The letter came in response to legislation passed by the Senate Foreign Relations Committee in July that focused on the proliferation of special envoys.

Tillerson revealed that only 30 (about 45 percent) of the 66 current envoy or representative positions would remain.

Of the other 36 positions, State will abolish nine, integrate 21 into other offices, merge five with other jobs, and transfer one to the U.S. Agency for International Development (USAID), the federal government’s foreign aid component.

Among the positions that Tillerson will eliminate under the plan are special envoys for Afghanistan-Pakistan; disability rights; climate change; the Iran deal, which the president has repeatedly objected to; the Arctic; Syria; Myanmar; Libya; Haiti; Sudan; and South Sudan, though regional offices will assume those portfolios.

The vacant position for North Korea envoy will not be filled.

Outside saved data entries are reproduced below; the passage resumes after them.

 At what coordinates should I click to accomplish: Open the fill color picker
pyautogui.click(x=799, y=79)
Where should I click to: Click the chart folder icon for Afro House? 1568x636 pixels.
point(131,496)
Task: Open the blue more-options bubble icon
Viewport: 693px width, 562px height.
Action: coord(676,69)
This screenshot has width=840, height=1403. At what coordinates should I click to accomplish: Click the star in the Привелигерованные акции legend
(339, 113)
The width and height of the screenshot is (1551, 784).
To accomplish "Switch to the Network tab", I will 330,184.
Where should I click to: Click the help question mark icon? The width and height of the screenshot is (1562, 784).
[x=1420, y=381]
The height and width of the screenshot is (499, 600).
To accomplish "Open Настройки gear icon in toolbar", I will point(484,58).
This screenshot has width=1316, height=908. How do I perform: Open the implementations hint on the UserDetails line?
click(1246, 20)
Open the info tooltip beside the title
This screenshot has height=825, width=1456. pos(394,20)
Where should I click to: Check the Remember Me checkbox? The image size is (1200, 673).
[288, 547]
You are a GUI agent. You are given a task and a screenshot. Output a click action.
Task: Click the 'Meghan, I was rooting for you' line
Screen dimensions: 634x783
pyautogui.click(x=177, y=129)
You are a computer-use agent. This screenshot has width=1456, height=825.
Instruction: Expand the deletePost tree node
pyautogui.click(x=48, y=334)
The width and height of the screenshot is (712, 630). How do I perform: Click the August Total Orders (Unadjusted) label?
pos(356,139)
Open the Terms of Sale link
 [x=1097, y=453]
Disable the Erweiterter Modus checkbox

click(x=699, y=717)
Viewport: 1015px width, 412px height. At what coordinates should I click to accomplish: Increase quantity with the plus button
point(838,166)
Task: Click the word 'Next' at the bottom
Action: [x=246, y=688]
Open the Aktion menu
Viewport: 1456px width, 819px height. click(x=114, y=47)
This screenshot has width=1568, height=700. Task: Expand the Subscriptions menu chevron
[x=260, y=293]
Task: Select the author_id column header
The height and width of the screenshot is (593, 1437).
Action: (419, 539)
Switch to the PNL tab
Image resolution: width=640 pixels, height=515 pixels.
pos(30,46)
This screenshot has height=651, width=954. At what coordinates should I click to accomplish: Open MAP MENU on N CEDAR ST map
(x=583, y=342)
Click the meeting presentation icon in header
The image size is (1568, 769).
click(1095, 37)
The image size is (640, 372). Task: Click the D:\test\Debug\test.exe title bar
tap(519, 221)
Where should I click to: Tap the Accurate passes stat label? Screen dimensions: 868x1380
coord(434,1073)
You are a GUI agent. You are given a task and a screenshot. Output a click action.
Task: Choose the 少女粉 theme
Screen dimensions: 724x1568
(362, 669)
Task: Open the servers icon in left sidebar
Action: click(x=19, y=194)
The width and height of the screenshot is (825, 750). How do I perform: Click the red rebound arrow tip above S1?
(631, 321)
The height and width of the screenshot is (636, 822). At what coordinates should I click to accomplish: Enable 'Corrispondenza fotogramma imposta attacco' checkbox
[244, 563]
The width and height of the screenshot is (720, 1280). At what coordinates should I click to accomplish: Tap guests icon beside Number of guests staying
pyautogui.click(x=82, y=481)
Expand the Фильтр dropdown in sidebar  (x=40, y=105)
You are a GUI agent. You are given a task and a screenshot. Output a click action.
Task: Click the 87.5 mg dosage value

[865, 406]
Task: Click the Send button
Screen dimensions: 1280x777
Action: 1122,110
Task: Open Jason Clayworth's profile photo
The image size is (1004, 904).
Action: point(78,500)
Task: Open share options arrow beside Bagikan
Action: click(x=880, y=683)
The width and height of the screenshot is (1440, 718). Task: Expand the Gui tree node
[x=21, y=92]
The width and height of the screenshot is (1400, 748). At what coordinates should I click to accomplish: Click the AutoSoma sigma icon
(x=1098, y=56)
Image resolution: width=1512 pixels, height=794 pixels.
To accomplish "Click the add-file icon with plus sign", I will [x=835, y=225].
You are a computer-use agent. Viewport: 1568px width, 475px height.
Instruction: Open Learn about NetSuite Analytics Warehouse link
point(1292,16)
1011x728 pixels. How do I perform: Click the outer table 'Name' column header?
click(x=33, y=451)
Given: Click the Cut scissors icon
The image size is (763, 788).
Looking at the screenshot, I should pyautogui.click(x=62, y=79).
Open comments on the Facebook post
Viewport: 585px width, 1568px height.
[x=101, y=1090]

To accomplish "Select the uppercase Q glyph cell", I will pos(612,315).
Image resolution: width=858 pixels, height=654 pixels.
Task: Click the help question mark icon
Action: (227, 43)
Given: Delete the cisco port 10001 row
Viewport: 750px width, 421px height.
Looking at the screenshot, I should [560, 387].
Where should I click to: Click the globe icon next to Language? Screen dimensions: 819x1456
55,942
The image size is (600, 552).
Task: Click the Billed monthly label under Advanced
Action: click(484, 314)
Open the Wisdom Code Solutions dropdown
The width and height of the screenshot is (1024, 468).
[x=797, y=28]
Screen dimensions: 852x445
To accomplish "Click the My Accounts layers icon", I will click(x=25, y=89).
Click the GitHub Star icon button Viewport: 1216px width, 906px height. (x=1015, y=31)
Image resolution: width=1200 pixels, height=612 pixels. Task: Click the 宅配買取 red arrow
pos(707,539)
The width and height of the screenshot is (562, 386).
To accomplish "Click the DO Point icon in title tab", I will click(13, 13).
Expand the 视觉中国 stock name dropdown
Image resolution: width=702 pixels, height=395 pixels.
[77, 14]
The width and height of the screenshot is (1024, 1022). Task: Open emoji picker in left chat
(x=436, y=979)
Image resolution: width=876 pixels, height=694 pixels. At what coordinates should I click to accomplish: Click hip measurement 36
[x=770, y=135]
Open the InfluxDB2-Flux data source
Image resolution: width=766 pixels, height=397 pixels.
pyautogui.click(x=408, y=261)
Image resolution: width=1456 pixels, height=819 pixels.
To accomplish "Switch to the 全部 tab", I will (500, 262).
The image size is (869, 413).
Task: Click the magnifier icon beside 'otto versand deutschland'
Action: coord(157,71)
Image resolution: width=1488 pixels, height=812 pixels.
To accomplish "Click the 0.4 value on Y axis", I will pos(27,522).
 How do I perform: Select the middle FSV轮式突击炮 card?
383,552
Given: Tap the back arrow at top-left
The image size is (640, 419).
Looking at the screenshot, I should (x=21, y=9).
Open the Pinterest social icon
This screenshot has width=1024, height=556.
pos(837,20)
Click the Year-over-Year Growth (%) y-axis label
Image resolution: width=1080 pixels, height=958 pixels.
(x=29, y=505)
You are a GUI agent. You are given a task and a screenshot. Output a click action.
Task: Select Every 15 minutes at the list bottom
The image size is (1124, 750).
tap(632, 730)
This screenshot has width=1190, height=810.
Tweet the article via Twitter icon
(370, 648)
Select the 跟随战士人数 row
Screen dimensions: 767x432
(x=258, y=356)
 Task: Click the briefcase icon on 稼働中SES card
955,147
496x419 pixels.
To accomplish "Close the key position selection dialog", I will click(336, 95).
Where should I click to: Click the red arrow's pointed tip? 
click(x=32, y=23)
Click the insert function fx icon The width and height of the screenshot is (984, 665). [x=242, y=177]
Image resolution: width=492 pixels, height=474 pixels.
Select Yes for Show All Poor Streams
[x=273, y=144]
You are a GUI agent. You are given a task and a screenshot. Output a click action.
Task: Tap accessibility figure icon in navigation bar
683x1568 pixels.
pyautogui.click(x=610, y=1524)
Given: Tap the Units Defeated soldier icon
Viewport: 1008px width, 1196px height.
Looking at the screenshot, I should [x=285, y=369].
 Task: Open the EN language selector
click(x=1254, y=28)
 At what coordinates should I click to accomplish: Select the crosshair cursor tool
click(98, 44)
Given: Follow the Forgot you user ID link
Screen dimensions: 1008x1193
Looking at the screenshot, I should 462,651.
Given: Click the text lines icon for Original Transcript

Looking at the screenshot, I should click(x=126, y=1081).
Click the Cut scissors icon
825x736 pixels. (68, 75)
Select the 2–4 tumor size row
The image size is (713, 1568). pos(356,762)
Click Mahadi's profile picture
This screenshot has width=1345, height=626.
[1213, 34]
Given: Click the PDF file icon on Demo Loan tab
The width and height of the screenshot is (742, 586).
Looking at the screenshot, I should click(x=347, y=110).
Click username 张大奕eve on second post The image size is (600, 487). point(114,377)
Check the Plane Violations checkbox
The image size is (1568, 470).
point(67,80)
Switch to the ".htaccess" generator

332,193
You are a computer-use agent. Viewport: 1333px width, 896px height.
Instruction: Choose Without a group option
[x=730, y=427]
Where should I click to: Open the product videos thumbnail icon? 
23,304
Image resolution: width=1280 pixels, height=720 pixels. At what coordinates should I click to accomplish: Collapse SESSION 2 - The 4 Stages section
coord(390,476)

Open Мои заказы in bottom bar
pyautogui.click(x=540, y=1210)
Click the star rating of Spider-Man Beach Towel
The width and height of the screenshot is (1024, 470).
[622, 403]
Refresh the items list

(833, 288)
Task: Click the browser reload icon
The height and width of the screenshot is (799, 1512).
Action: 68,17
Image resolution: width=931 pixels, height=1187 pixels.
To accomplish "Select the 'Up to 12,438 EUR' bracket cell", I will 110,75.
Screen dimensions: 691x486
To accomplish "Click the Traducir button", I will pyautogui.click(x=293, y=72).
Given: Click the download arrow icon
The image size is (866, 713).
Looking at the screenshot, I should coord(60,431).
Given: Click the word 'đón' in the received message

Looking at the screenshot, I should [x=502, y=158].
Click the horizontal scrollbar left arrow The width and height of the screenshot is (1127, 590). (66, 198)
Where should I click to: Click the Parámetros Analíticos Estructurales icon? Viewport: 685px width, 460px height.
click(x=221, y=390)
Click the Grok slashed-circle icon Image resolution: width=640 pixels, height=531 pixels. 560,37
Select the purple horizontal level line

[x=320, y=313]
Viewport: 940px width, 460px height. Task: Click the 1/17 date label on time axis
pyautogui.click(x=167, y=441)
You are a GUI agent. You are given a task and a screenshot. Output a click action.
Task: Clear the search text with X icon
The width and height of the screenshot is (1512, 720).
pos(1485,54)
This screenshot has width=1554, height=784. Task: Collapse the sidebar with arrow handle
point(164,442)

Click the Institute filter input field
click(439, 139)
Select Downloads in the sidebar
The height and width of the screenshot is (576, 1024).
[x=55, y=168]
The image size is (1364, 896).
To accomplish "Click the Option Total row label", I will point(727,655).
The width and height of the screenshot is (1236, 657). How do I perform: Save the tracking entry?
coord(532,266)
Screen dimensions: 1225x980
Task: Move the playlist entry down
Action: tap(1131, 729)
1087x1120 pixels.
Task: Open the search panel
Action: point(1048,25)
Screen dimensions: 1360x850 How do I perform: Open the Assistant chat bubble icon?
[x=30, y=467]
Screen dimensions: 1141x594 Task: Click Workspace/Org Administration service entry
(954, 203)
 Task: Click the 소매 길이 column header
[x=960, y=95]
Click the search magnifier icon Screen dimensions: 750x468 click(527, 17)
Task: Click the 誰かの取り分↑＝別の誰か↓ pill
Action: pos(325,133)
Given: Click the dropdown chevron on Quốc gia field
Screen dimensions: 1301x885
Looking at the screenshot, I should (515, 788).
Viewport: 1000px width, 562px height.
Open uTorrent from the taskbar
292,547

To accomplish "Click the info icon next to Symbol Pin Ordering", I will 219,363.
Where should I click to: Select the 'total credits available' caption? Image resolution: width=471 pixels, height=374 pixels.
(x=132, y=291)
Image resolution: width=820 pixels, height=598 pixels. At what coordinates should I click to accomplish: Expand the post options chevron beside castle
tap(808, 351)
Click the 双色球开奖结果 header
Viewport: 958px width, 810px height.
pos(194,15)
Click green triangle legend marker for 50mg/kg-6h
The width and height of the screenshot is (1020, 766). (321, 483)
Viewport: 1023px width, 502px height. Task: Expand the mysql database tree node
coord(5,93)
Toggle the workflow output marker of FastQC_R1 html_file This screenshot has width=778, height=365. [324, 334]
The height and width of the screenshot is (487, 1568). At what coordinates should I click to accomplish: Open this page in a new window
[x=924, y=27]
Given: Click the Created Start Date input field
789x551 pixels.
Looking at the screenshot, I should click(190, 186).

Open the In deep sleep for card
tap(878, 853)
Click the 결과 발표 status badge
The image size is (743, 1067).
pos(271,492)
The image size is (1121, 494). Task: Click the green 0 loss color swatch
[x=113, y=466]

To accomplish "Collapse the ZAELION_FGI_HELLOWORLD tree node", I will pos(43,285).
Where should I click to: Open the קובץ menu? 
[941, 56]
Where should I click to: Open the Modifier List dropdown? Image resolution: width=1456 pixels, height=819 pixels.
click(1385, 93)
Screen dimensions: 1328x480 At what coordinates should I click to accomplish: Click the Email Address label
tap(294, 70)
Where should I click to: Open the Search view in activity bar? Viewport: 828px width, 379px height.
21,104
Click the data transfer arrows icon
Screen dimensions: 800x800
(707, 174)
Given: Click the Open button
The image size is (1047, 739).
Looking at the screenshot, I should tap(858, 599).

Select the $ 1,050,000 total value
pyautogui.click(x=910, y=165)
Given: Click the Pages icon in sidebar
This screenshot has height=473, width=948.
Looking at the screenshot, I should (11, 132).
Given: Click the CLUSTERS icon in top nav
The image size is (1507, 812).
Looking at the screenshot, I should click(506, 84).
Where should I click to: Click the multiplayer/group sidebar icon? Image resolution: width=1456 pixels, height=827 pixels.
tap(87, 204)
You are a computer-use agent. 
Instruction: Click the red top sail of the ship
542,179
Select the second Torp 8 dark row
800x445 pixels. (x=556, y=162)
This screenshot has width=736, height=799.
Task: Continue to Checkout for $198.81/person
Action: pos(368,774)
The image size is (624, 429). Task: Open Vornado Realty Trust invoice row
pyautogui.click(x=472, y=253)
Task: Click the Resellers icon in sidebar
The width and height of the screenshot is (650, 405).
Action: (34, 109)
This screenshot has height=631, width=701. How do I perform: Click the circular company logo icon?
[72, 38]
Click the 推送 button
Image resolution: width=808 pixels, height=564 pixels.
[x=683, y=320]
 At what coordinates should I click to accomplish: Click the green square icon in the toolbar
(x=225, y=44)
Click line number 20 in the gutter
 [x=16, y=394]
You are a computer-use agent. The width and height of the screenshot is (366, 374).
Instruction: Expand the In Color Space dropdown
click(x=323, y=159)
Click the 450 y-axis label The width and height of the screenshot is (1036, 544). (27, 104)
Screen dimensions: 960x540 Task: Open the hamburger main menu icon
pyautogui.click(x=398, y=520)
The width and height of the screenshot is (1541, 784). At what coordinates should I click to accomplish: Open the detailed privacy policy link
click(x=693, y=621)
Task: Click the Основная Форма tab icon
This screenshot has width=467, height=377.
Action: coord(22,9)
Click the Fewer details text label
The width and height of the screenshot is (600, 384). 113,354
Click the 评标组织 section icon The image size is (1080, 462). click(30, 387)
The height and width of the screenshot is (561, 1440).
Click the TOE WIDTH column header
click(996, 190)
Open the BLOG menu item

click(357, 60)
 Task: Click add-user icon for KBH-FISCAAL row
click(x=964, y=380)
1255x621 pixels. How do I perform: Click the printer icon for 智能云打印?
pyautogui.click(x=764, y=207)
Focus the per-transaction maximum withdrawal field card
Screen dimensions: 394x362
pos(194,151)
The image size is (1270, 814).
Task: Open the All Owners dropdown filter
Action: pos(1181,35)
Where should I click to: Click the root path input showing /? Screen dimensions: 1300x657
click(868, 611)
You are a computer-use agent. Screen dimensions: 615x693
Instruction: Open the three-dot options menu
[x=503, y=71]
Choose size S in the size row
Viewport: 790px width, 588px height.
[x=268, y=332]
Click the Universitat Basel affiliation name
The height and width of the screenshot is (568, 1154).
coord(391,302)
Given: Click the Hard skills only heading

Meanwhile, the Trump administration plans to maintain the positions for envoys or at-large ambassadors for religious freedom; fighting anti-Semitism; LGBT rights; women’s issues; hostages; Israeli-Palestinian negotiations; human trafficking; HIV/AIDS; and Holocaust issues.

AP explains:

In each case, the envoys’ staff and their budgets will be absorbed by the office taking over their functions. That shift will free up significant funds that Tillerson can draw upon as he restructures other parts of the agency, said a State Department official, who wasn’t authorized to comment by name and requested anonymity. For example, merging the cyber envoy into the broader Economic and Business Affairs bureau will boost the latter’s budget by $5.5 million.

The revelation about the future of special envoys comes after the State Department confirmed this month that the Trump administration had requested $1.2 million to operate the now vacant office of the agency’s special envoy for shutting down the Guantánamo prison, known as the Gitmo closer, as reported by the Miami Herald.

At the time, a U.S. State Department spokesperson told Breitbart News on condition of anonymity that Tillerson was evaluating the use of all special envoys within the department, adding that the focus of the Gitmo closer would potentially change.

In a rare show of bipartisanship, lawmakers from both parties, echoing think tanks and even the diplomats’ association, have urged State to absorb some of the numerous U.S. envoys and special representatives into related offices to help diminish the redundancies within the department’s infamous bureaucracy, notes AP.

“[T]he idea [of cutting down the special envoys] has attracted new scrutiny amid the Trump administration’s plans to drastically cut the State Department’s budget and concerns that Trump was eschewing the promotion of American values overseas,” points out the news agency.

“While State Department officials stressed that changes to the flow chart don’t necessarily signal a change in priorities, in some cases the policy implications are clear. Elimination of the Guantánamo closure envoy dovetails with Trump’s plans to keep the prison open. The president has pulled the United States out of the Paris global climate deal and threatened to do the same with the Iran nuclear deal,” it adds.

Sen. Bob Corker (R-TN), the panel’s chairman, welcomed Tillerson’s decision “to responsibly review the organizational structure of special envoys.”

Given that U.S. law has mandated the formation of some special envoy positions, the Trump administration is expected to request assistance from lawmakers to repeal those requirements.